*What this task involves:* Starting at the line with "You are a computer-use", return every line through the final one of the data, word for word. Pictures stay out.

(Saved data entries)

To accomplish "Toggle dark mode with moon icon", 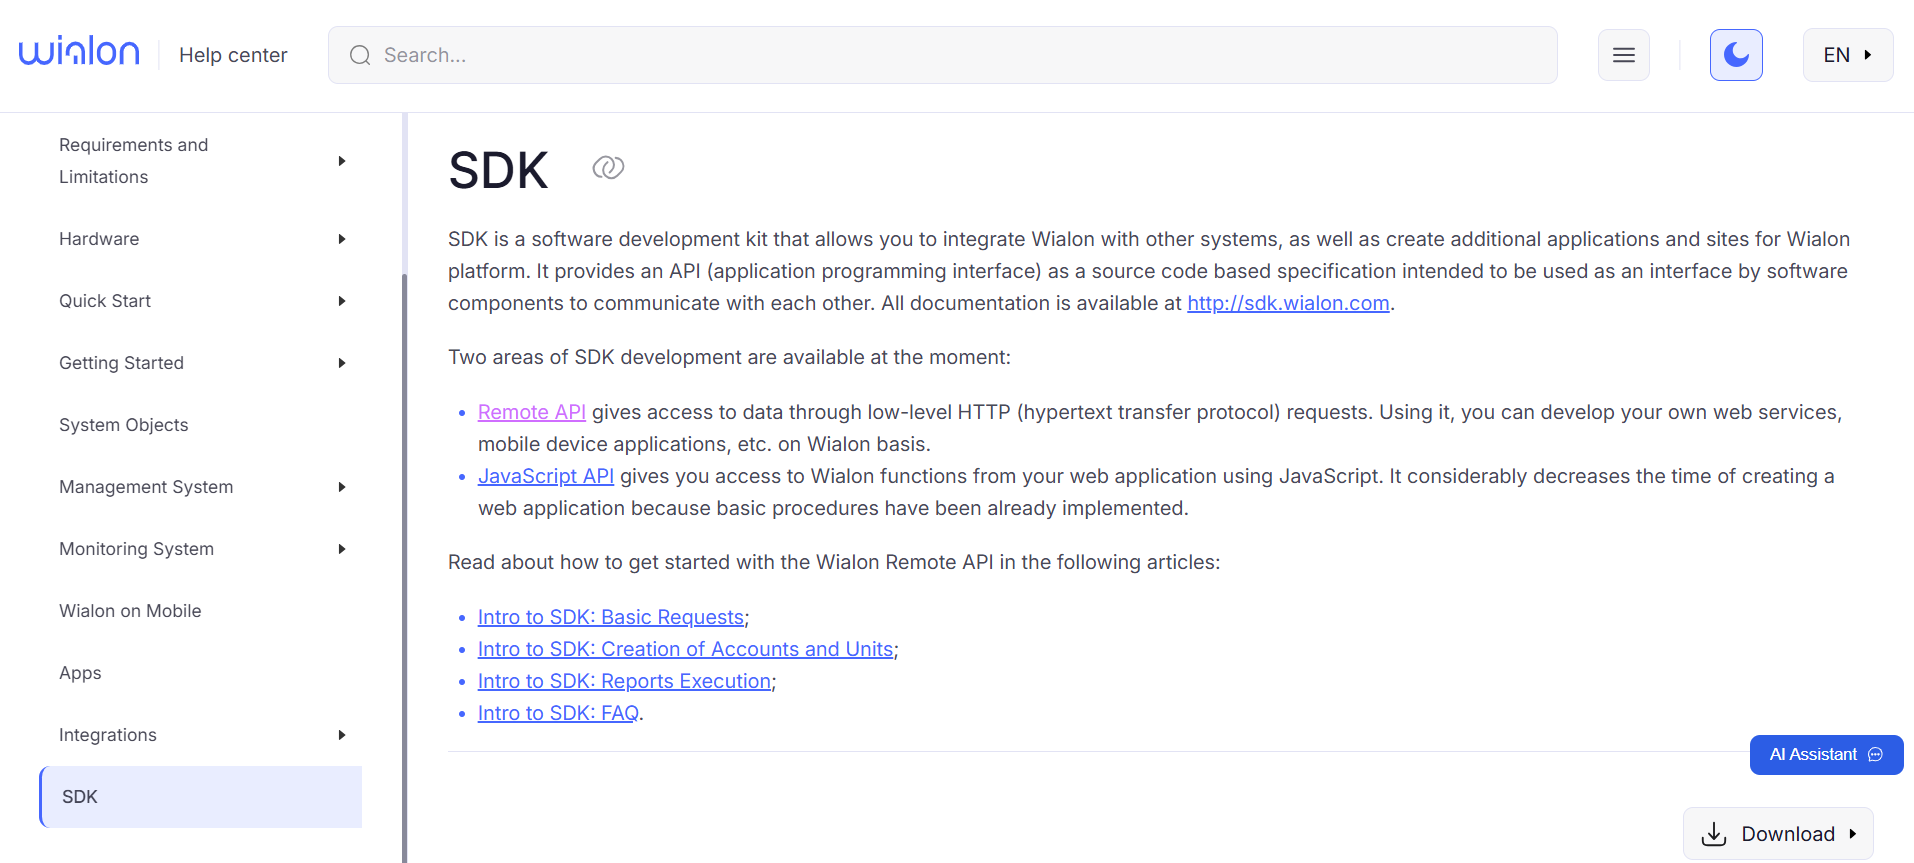I will click(1735, 55).
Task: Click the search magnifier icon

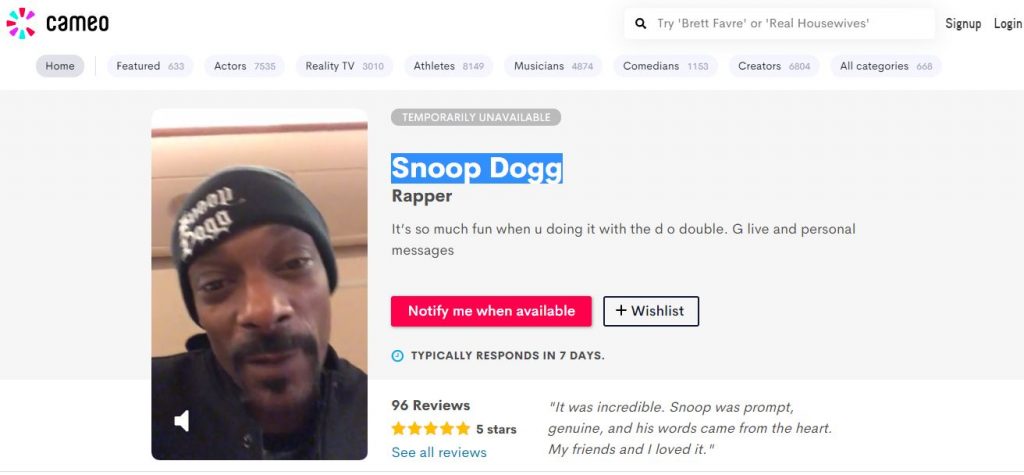Action: pos(641,24)
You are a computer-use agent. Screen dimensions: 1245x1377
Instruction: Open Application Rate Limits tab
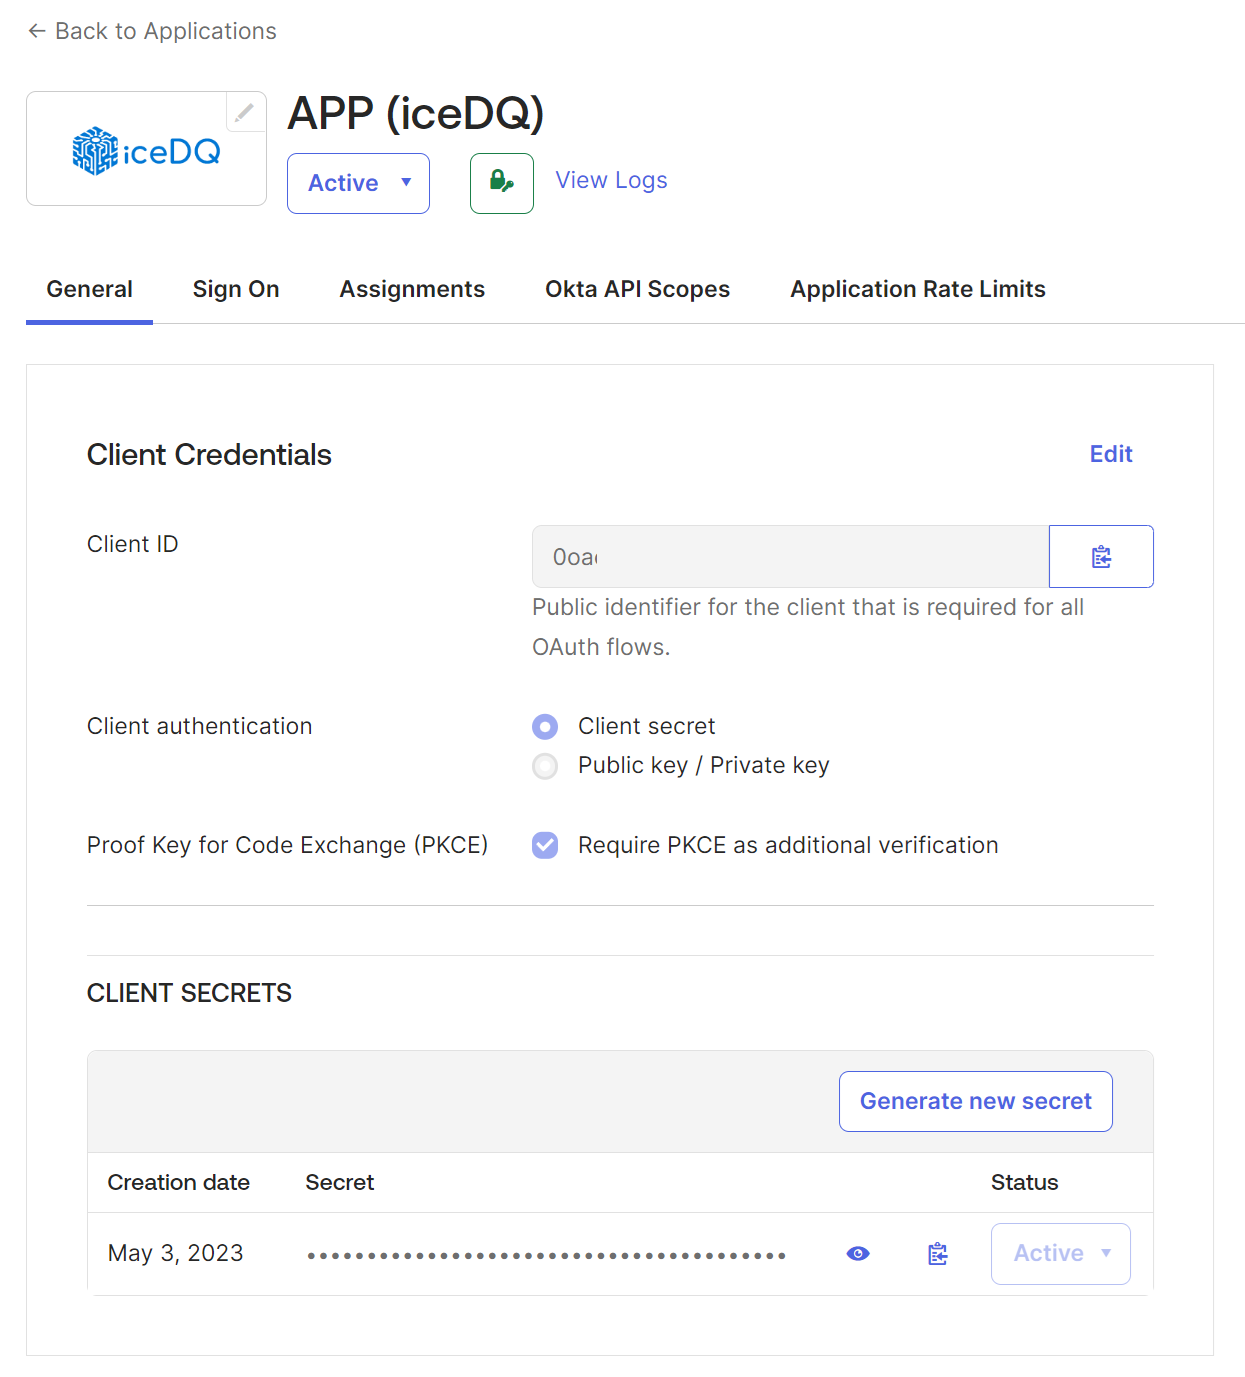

*Result:*
You are a computer-use agent. Screen dimensions: 1245x1377
Instruction: Open Application Rate Limits tab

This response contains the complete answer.